The shortage of medicine in the local market has been affecting Lebanon’s dental clinics, which have been struggling to secure the supplies they need from pharmaceutical warehouses.
Over the past few months, as Lebanon’s economic conditions have continued to deteriorate, and the looming threat of canceling subsidies raised fears regarding the availability of medicine, owners of pharmaceutical warehouses started to reportedly take advantage of the situation.
Aside from putting at risk the lives of terminally-ill people and those who rely on their prescribed drugs to lead proper lives, hiding and monopolizing medicine stocks have been placing enormous pressure on dental clinics.

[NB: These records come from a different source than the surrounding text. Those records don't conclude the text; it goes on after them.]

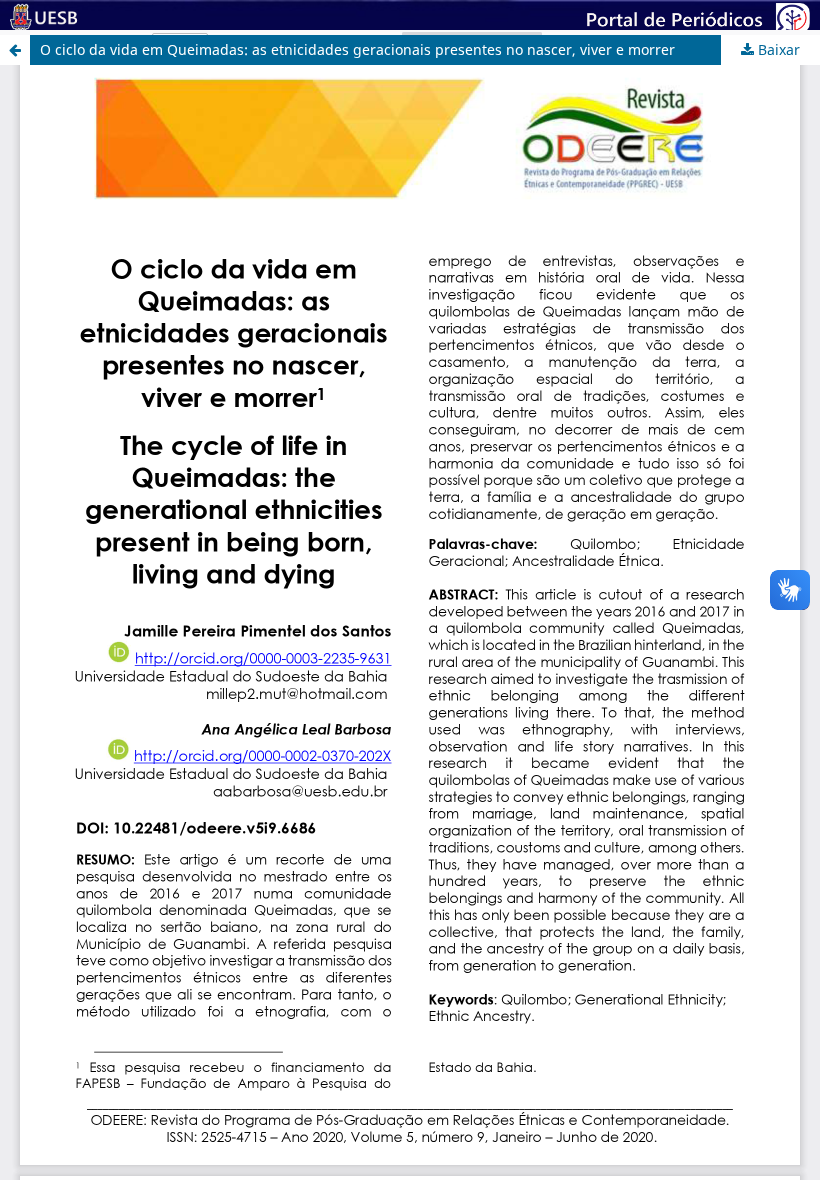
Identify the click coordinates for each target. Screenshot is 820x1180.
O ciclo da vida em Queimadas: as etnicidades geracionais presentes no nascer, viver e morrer (357, 49)
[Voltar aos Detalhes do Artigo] (15, 50)
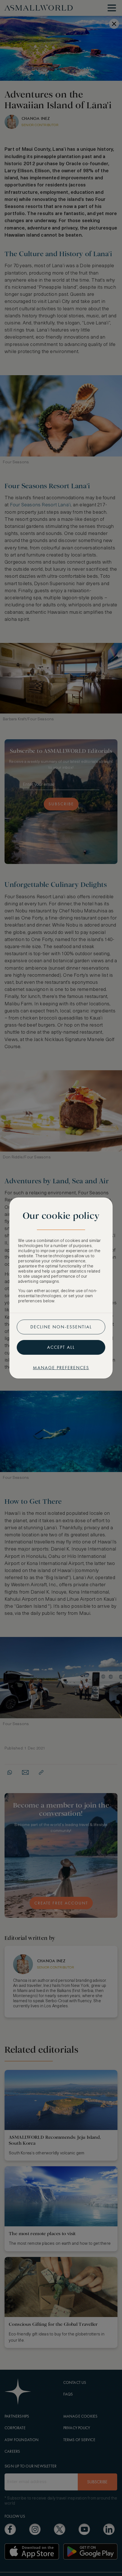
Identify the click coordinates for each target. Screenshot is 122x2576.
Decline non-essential (61, 1327)
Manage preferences (61, 1367)
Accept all (61, 1347)
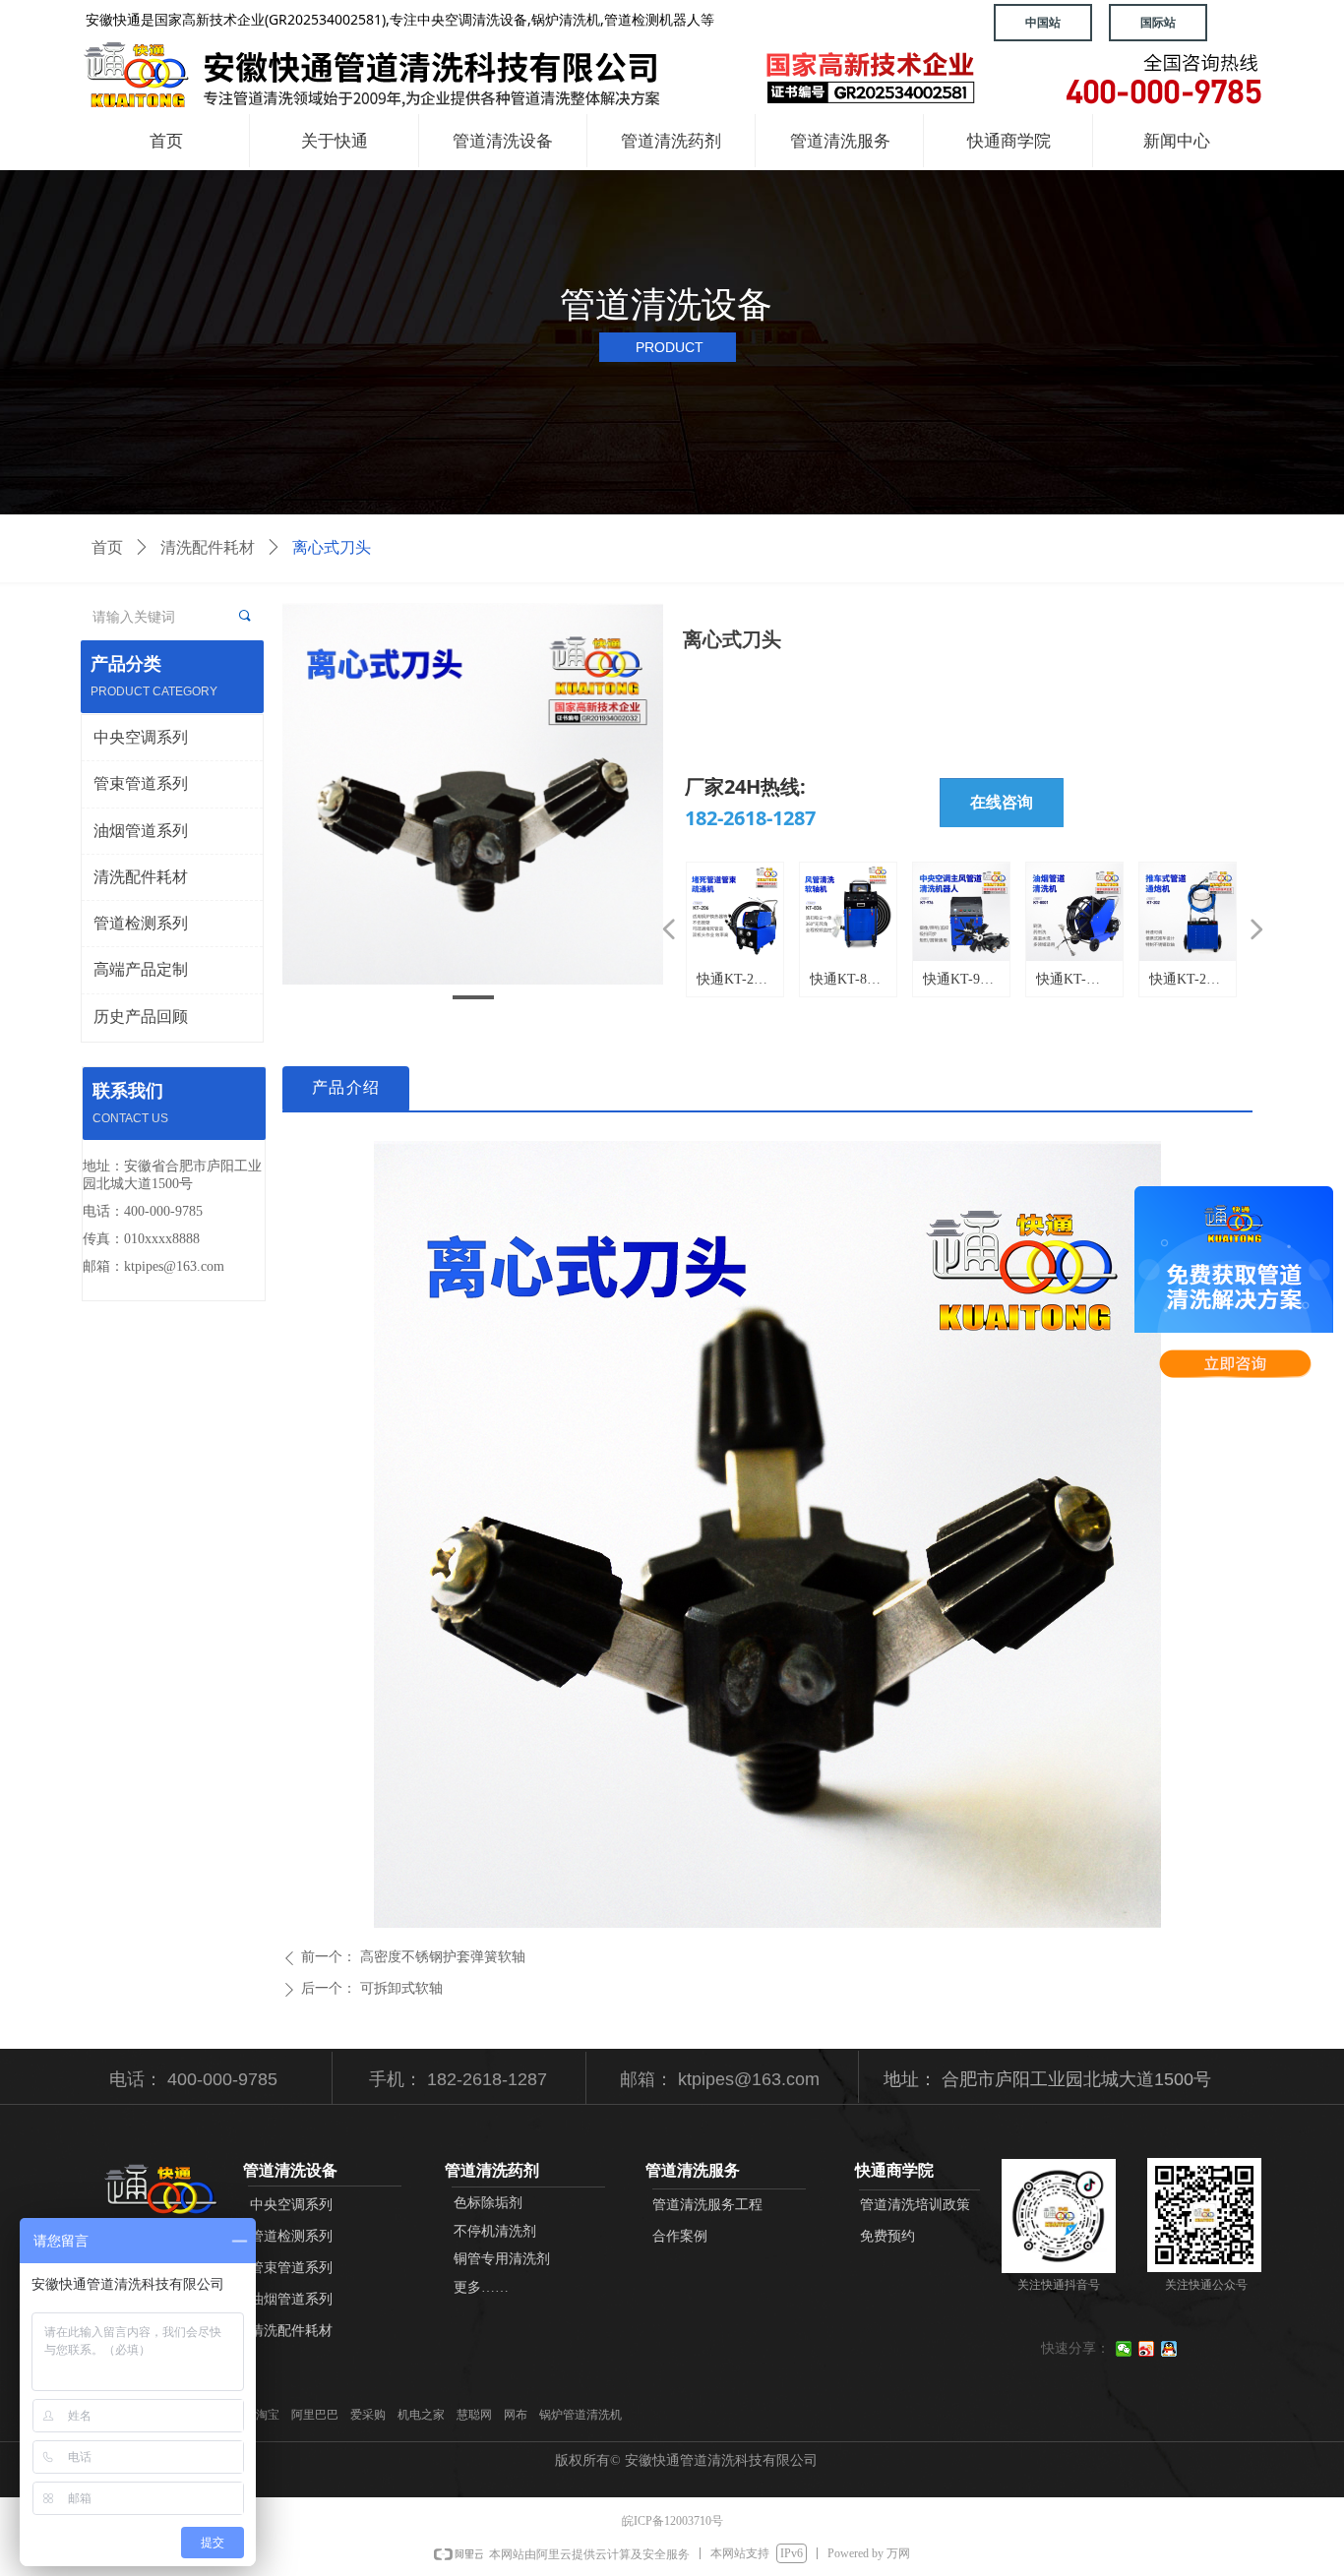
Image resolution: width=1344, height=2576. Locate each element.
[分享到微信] (1124, 2349)
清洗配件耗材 (207, 547)
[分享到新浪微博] (1146, 2349)
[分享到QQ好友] (1169, 2349)
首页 (107, 547)
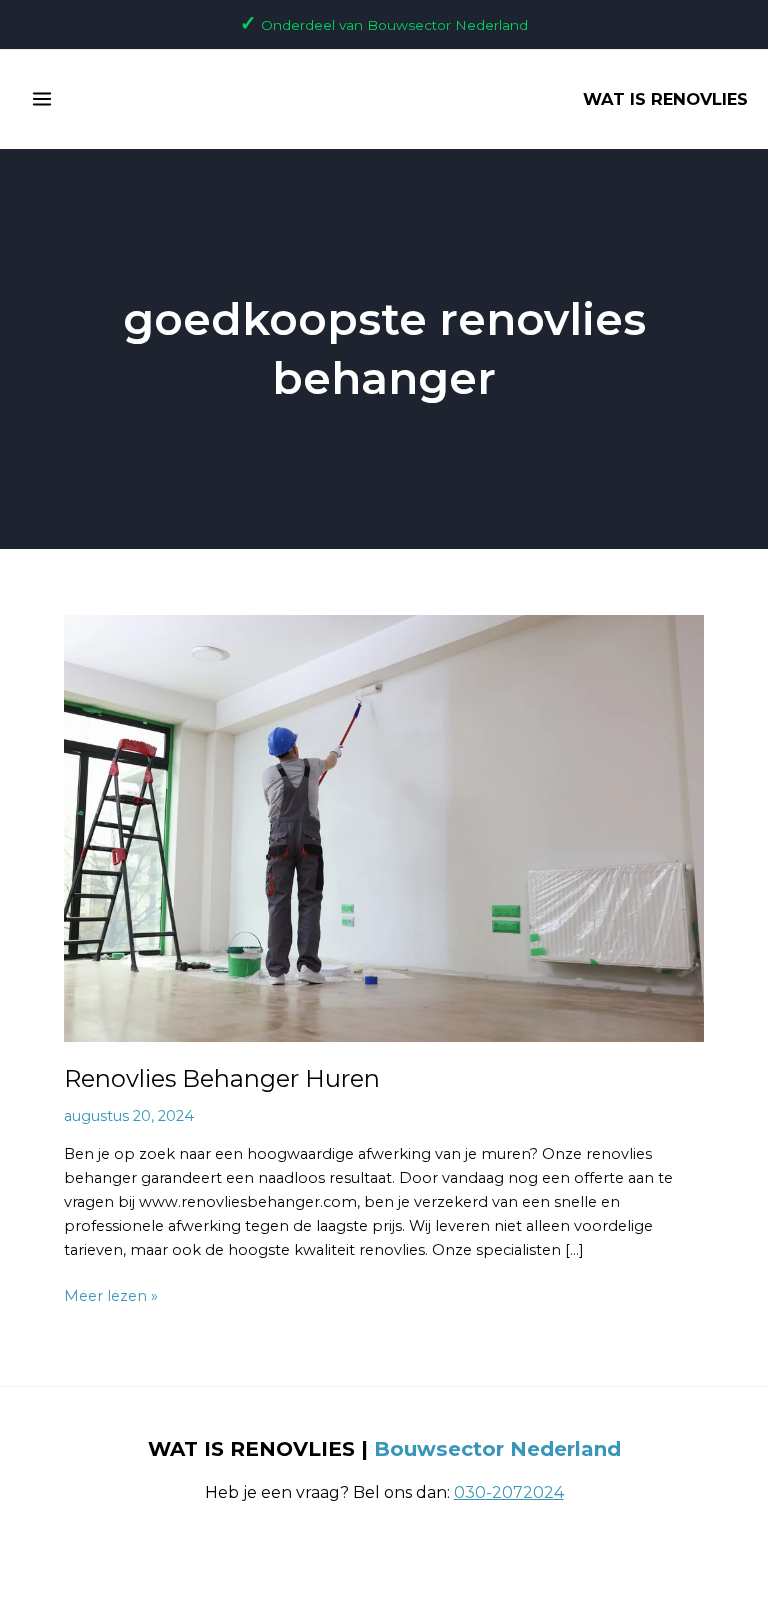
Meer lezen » (111, 1294)
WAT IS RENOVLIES (665, 99)
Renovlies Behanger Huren (222, 1078)
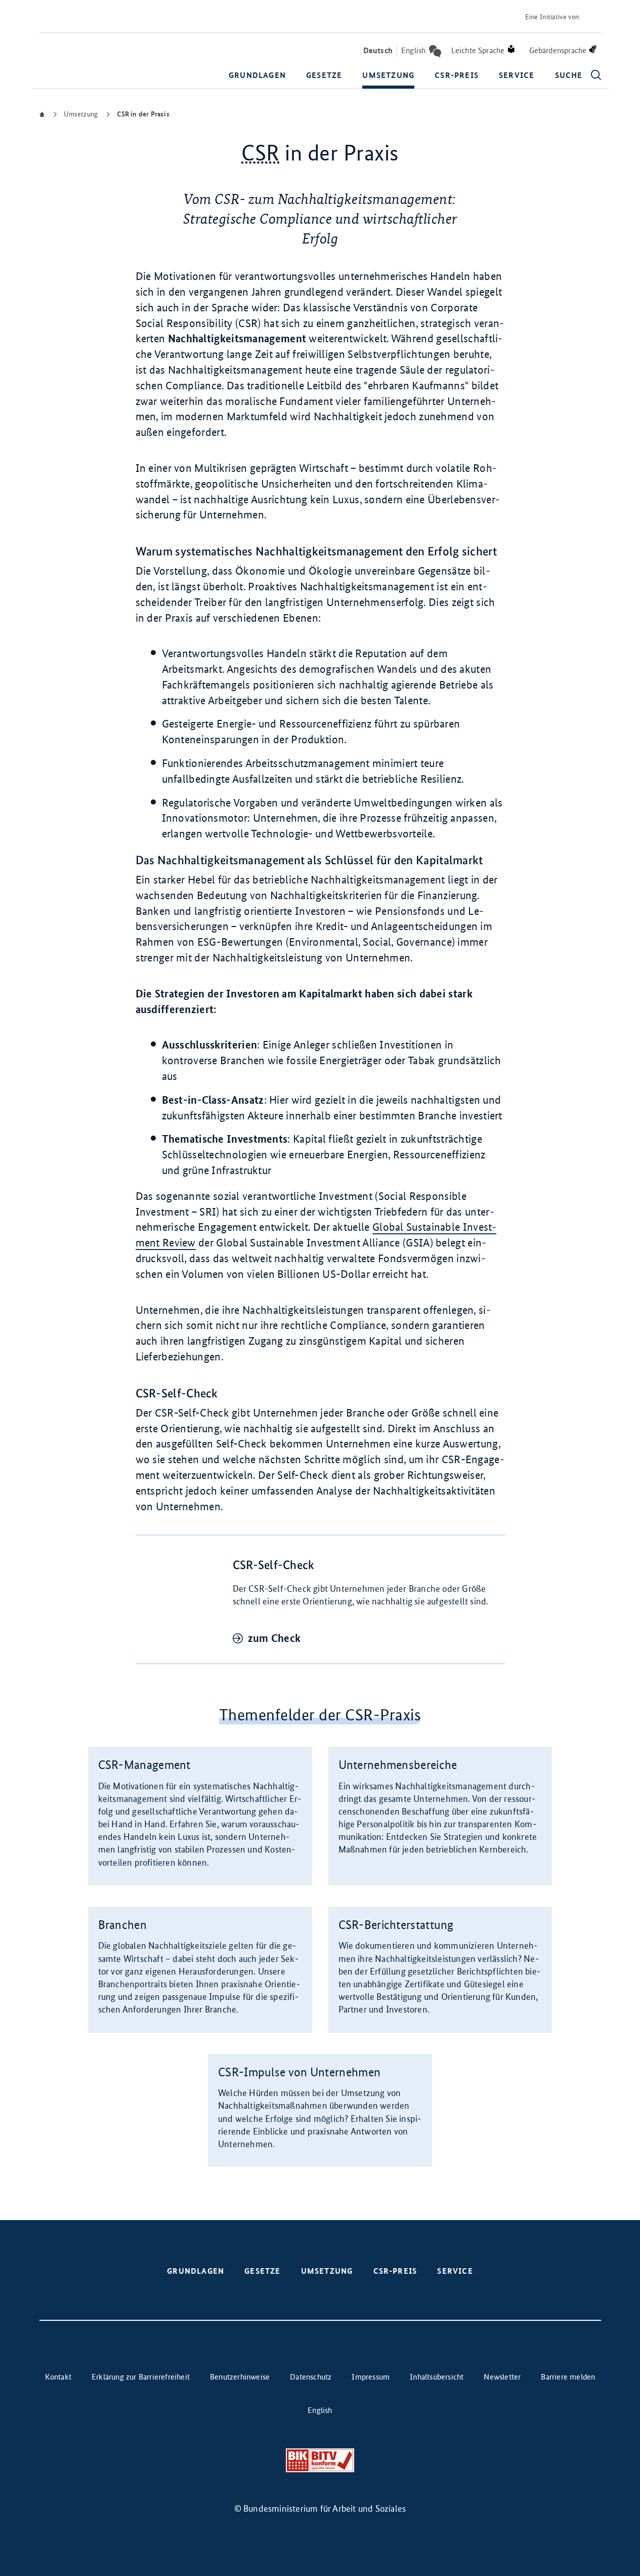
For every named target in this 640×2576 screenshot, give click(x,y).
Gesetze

The monopoly has caused the prices of anesthesia, an unexpendable substance for any dentist, to skyrocket way past the Health Ministry’s limit for these prices, up to five-fold in some instances.
This serious problem recently prompted a complaint to be lodged by dentists to the Health Ministry. However, the complaint has yet to deliver any practical results.
In the meantime, facing the prices that are no longer bearable and the seeming lack of a proper solution in the near future, many dentists in the country have decided to close down their clinics.
Not only that, but a large number of them, including reportedly around 25% of dentists in the north,, have reportedly filed documents to the Lebanese Dental Association in preparation for leaving the country.